#### [TASK PROMPT]
Please rewrite the material from the line holding "The width and" through the end, inclusive, replacing "screenshot" with "image" and keeping everything else unchanged. Leave the pictures out of your answer.

##### DATA SHOWN #####

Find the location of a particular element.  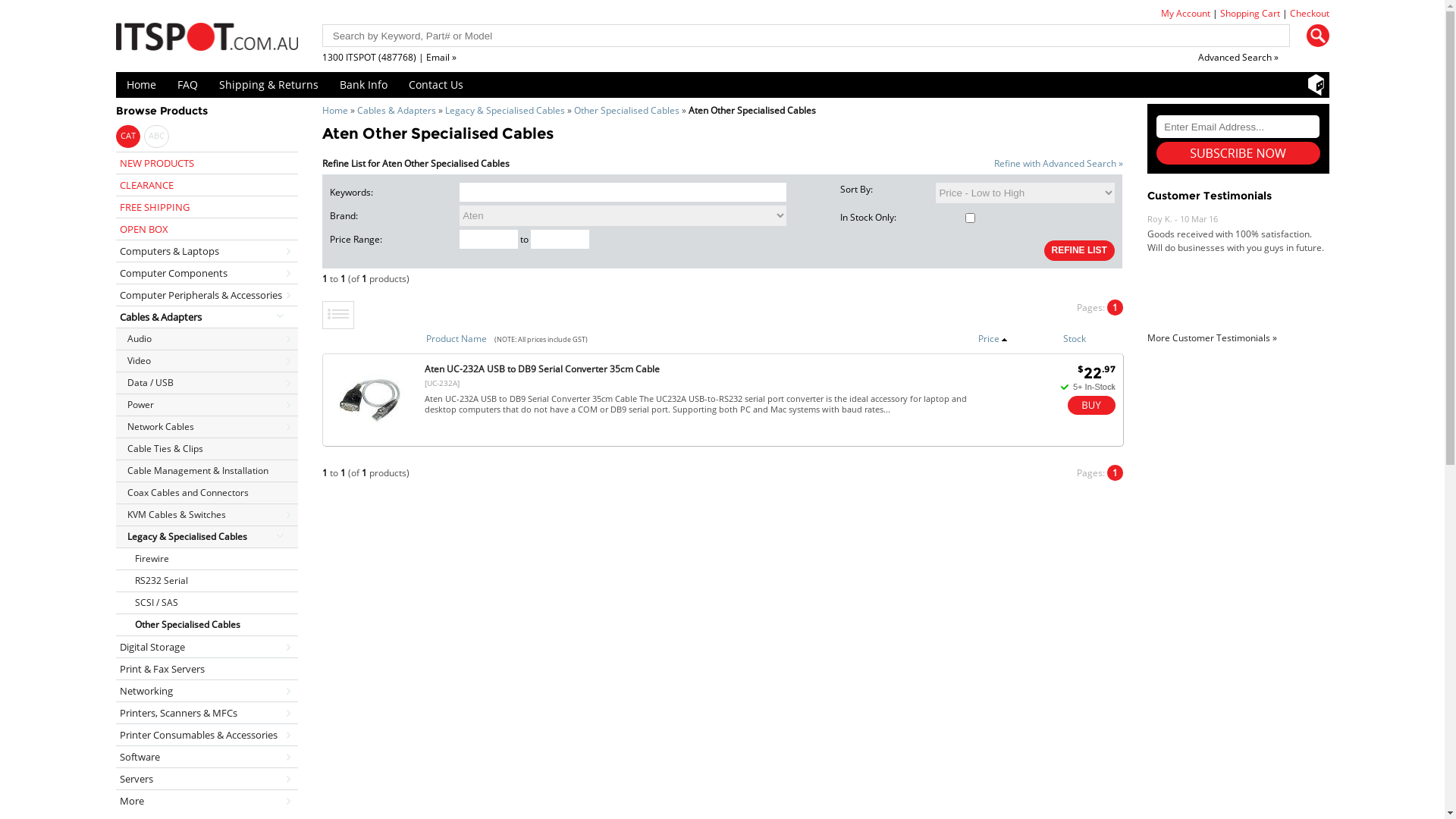

'Firewire' is located at coordinates (115, 558).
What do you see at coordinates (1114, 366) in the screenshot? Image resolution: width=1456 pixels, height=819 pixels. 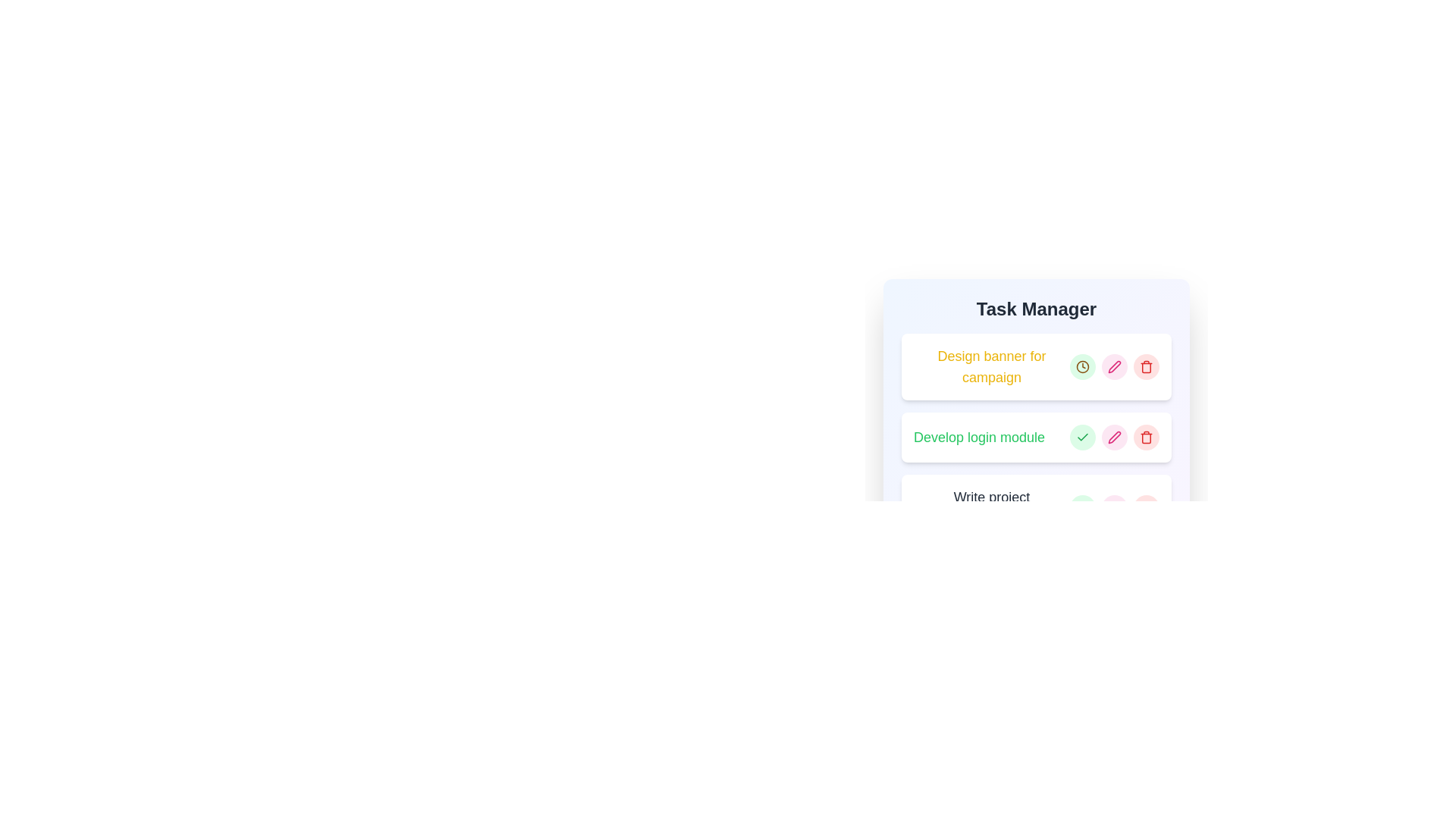 I see `the rounded pink button with a pen icon, located between the clock button and the trash button` at bounding box center [1114, 366].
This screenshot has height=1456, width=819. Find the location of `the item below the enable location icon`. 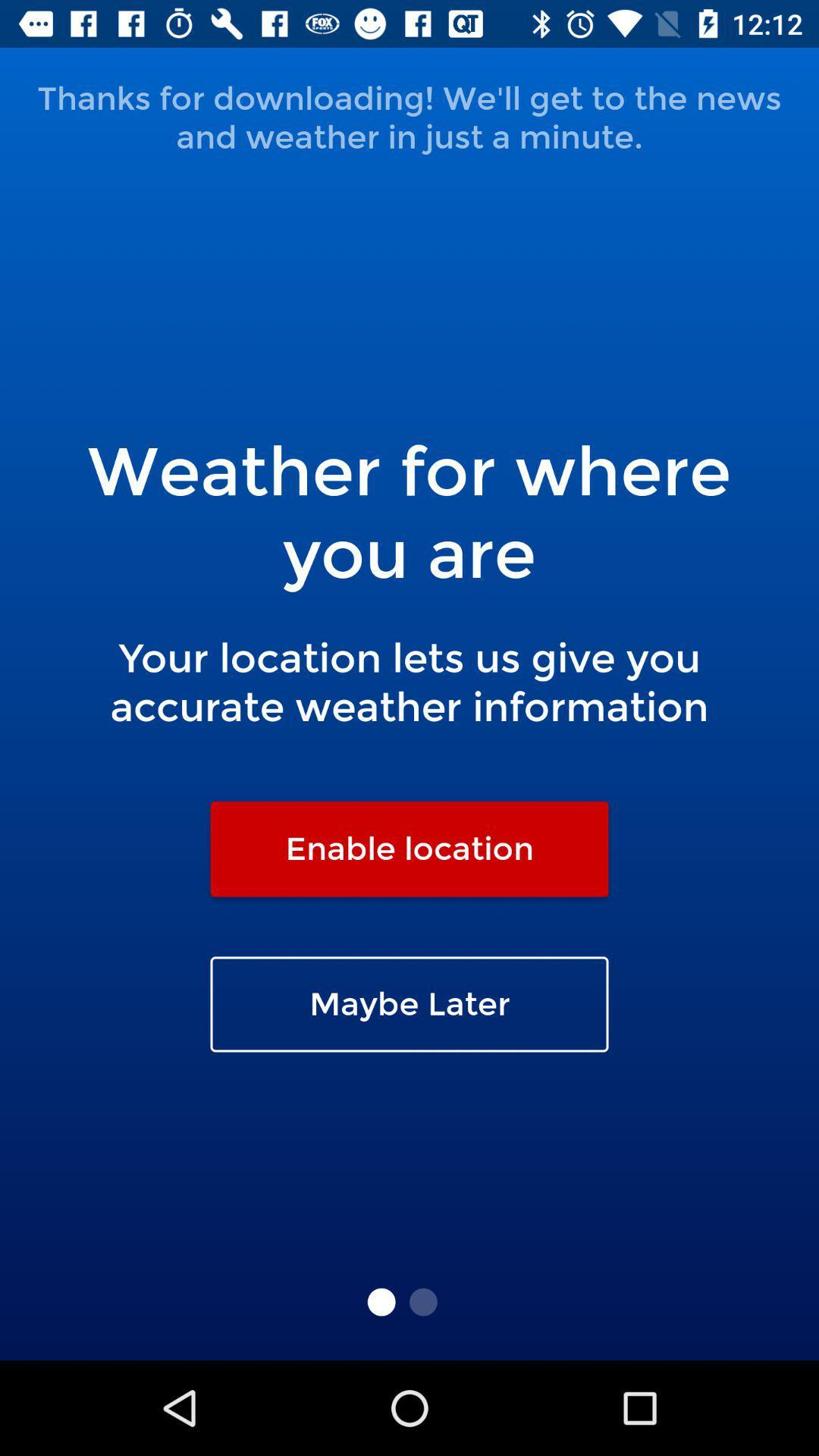

the item below the enable location icon is located at coordinates (410, 1004).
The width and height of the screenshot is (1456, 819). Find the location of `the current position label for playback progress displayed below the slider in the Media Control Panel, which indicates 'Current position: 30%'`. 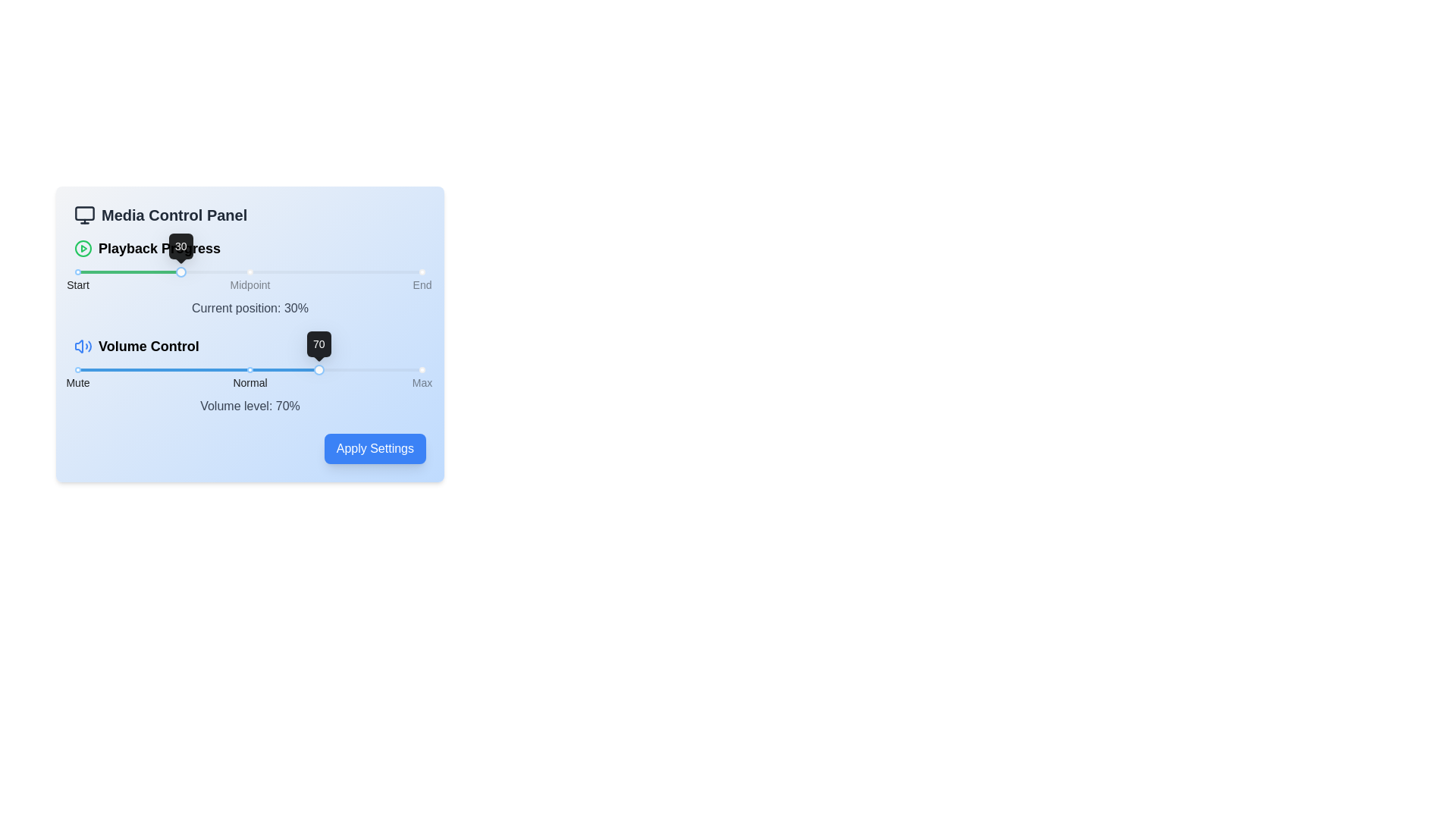

the current position label for playback progress displayed below the slider in the Media Control Panel, which indicates 'Current position: 30%' is located at coordinates (250, 278).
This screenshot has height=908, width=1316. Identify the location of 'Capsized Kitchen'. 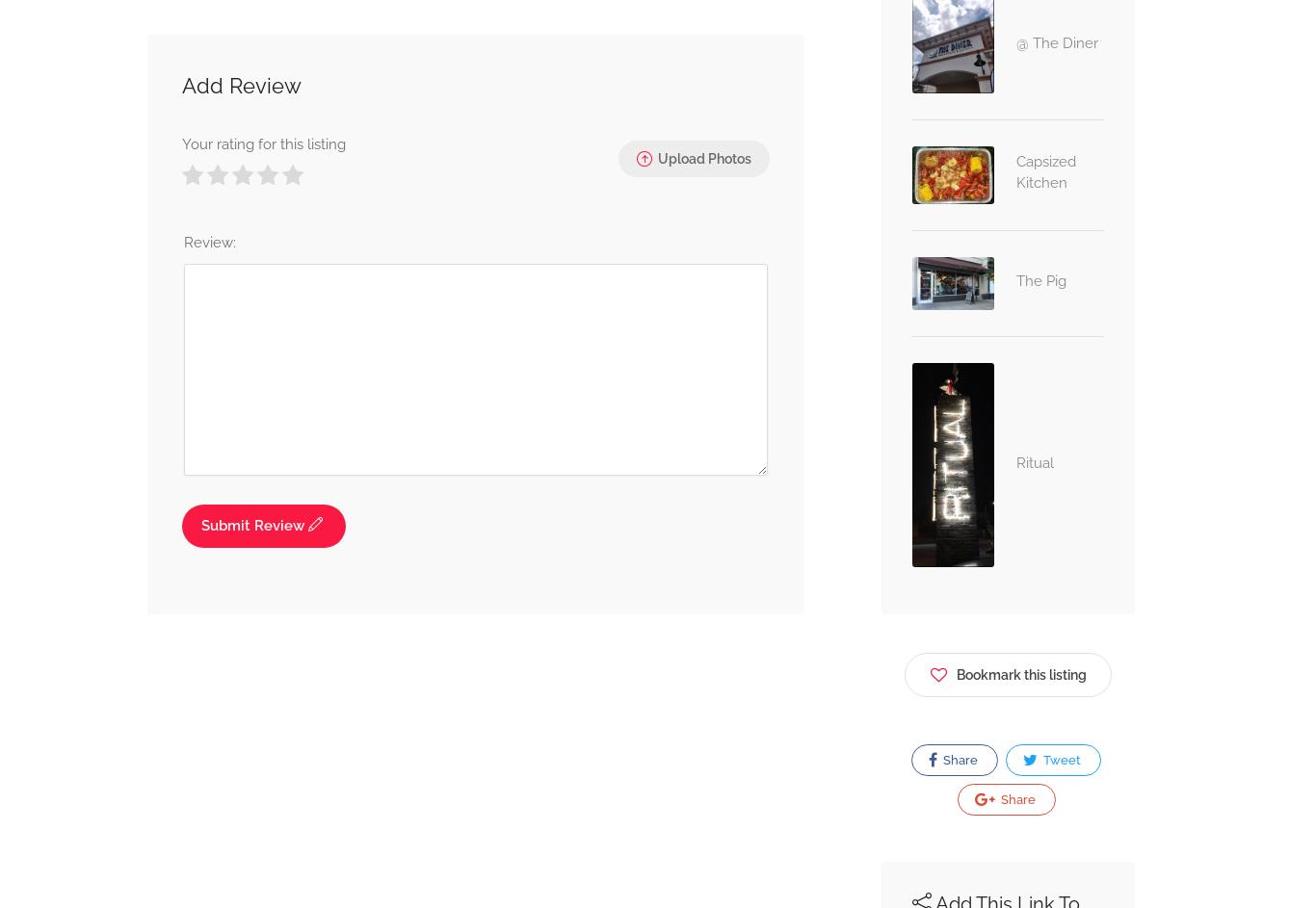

#####

#### [FULL SOLUTION]
The width and height of the image is (1456, 819). Find the location of `the current position label for playback progress displayed below the slider in the Media Control Panel, which indicates 'Current position: 30%'`. 

the current position label for playback progress displayed below the slider in the Media Control Panel, which indicates 'Current position: 30%' is located at coordinates (250, 278).
This image has height=908, width=1316. Identify the location of 'Capsized Kitchen'. 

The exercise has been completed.